At first glance, Antarctica seems inhospitable. Known for howling gales and extremely cold temperatures, the continent is blanketed with a mile-thick ice shelf. Occasional elephant seals and seabirds fleck the glacial shorelines.
Yet dipping below the waves, the Southern Ocean teems with biodiversity: vibrant swaths of sea ice algae and cyanobacteria, swarming krill and crustaceans, bristling kelp forests, gigantic polar sea spiders and sponges, whale pods, and abundant Antarctic fish fauna.
These fishes play a vital role in the Southern Ocean’s food web of 9,000 known marine species, yet their subzero haven may be at risk. A 2021 climate analysis posited that by 2050 some areas of the Antarctic continental shelf will be at least 1 degree Celsius warmer.
Researchers from Virginia Tech’s Fralin Biomedical Research Institute at VTC have published a new study in PLOS ONE describing how two species of Antarctic fish – one with hemoglobin in its blood cells and one without – respond to acute thermal stress.
The research team, directed by Virginia Tech Vice President for Health Sciences and Technology Michael Friedlander, observed that both species responded to progressive warming with an elaborate array of behavioral maneuvers, including fanning and splaying their fins, breathing at the surface, startle-like behavior, and transient bouts of alternating movement and rest.
“Remarkably, our team found that Antarctic fishes compensate for increasing metabolic demands by enhancing respiration through species-specific locomotor and respiratory responses, demonstrating resilience to environmental change and possibly to global warming,” said Friedlander.
Iskander Ismailov, the study’s first author and a research assistant professor in Friedlander’s laboratory during the study, said “Behavioral manifestations that we’ve described show that these fishes have powerful physiological capacities to survive environmental changes.”
Through millions of years of isolation from the rest of the world – corralled by the Antarctic Circumpolar Current – Southern Ocean fish species have become well adapted to their frosty ecosystem.
Blackfin icefish, one of the two species studied by the team, have unique opalescent blood. These fish are among the few known vertebrates lacking hemoglobin, a molecule in red blood cells that efficiently carries oxygen from the lungs of land-dwelling vertebrates, or from the gills of aquatic vertebrates, throughout tissues in the body. Instead, blackfin icefish transport oxygen dissolved in blood plasma, harboring roughly 10% of the oxygen carrying capacity of hemoglobin.
Oxygen is more soluble in cold water, allowing white-blooded icefish to thrive in the Southern Ocean. As water temperature rises, however, these species experience increased metabolic demand, potentially making white-blooded fish more vulnerable to global warming. To test this hypothesis, the team examined five specimens of white-blooded blackfin icefish and five red-blooded black rockcod, Notothenia coriiceps, in a climate-controlled shoreline laboratory that circulated, and progressively warmed, saltwater straight from the Southern Ocean.

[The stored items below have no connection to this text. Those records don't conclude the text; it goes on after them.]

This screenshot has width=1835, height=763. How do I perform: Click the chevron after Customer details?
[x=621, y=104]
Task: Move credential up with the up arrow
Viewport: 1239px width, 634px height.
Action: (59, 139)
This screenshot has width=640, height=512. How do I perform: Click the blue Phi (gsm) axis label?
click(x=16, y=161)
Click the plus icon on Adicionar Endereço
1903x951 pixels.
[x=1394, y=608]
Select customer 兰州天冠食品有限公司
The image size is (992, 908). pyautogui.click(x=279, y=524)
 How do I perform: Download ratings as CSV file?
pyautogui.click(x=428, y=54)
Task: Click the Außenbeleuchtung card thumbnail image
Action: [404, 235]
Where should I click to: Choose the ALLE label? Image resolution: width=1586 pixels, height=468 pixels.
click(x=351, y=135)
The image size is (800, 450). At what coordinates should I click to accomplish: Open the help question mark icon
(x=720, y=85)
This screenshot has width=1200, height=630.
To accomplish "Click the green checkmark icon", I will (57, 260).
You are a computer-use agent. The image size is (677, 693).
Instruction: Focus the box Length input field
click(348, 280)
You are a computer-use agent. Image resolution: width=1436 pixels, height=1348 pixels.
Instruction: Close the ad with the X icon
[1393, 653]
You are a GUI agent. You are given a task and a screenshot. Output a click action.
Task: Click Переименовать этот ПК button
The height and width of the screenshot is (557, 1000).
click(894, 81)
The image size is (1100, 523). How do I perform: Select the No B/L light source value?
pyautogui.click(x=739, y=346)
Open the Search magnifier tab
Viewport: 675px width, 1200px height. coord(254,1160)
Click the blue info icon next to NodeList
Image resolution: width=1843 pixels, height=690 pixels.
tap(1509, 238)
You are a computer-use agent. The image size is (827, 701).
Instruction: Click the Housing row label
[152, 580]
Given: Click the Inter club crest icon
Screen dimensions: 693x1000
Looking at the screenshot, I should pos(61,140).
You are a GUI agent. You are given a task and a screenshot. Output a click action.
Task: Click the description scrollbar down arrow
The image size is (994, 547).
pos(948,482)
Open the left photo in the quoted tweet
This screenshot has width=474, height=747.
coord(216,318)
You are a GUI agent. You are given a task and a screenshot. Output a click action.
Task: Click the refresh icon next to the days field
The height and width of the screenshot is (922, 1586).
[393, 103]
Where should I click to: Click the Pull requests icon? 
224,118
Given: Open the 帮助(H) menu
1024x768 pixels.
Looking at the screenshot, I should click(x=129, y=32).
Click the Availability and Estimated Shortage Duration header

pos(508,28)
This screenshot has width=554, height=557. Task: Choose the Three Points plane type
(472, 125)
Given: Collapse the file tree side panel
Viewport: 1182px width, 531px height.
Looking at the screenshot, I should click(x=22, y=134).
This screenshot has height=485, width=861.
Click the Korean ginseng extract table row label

The fishes acclimated to the lab conditions, before being transferred to the experimental tank, where water temperature rose from -1.8 degrees Celsius to 13 degrees, at a rate of 3 degrees per hour. The researchers captured extensive video recordings, allowing them to examine and quantify the fishes’ motility, breathing rate, maneuvers in the tank, and fin movements.
As the water temperature rose, the white-blooded icefish displayed intensive pectoral fin fanning – a behavior previously observed in icefish during egg guarding – that the researchers suggest may help facilitate respiration. By contrast, the red-blooded fish employed complex maneuvers, including pectoral fin fanning and splaying, followed by startle-like C-turns, which may augment gill ventilation, according to Ismailov.
Preparation for the expedition began in early 2014. The research team designed, custom-built, and shipped laboratory equipment to Palmer Station in Antarctica before living there for three months in 2015. The journey included a flight to Punta Arenas, Chile, then crossing the Drake Passage by boat during the austral fall.
Ismailov was the first to arrive, setting up experimental rigs. Six weeks later, he was joined by Jordan Scharping, then a second-year VTCSOM student conducting research in Friedlander’s lab. The pair worked in overlapping 12-hour shifts running experiments in the laboratory at near-freezing temperatures.
“One stormy night while we were fishing, a two-story wave overtook the stern, drenching me from head to toe in ice-cold seawater – the captain of the boat stopped the fishing after that,” Ismailov recalled. “As a graduate of medical school, I never could have imagined that my career would lead me to Antarctica to study fish, but this research project has become one of the most extraordinary and memorable in my life.”